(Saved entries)
════════

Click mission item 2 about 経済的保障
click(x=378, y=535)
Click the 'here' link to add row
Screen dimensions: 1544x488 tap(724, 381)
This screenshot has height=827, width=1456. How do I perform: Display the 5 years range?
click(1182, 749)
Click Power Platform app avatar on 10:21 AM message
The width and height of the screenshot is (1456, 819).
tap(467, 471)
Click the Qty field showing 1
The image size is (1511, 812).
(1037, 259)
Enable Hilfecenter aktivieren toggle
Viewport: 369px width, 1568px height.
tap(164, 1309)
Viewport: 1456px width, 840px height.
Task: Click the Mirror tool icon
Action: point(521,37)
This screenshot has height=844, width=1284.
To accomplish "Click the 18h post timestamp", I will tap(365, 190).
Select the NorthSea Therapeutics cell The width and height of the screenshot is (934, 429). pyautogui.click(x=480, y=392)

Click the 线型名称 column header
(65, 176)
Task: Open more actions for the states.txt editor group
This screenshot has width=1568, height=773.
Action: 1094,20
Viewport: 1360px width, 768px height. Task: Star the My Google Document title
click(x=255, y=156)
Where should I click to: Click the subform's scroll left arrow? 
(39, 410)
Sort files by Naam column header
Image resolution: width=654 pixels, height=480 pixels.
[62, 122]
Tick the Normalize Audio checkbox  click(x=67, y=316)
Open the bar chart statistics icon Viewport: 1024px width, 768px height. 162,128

════════

- _Exercise task_:
Rewrite all the records above, putting "column heading" in place of every "column header" and keeping everything else the same.

- _Correct answer_:
Click mission item 2 about 経済的保障
click(x=378, y=535)
Click the 'here' link to add row
Screen dimensions: 1544x488 tap(724, 381)
This screenshot has height=827, width=1456. How do I perform: Display the 5 years range?
click(1182, 749)
Click Power Platform app avatar on 10:21 AM message
The width and height of the screenshot is (1456, 819).
tap(467, 471)
Click the Qty field showing 1
The image size is (1511, 812).
(1037, 259)
Enable Hilfecenter aktivieren toggle
Viewport: 369px width, 1568px height.
tap(164, 1309)
Viewport: 1456px width, 840px height.
Task: Click the Mirror tool icon
Action: point(521,37)
This screenshot has height=844, width=1284.
To accomplish "Click the 18h post timestamp", I will tap(365, 190).
Select the NorthSea Therapeutics cell The width and height of the screenshot is (934, 429). pyautogui.click(x=480, y=392)

Click the 线型名称 column heading
(65, 176)
Task: Open more actions for the states.txt editor group
This screenshot has width=1568, height=773.
Action: 1094,20
Viewport: 1360px width, 768px height. Task: Star the My Google Document title
click(x=255, y=156)
Where should I click to: Click the subform's scroll left arrow? 
(39, 410)
Sort files by Naam column heading
Image resolution: width=654 pixels, height=480 pixels.
[62, 122]
Tick the Normalize Audio checkbox  click(x=67, y=316)
Open the bar chart statistics icon Viewport: 1024px width, 768px height. 162,128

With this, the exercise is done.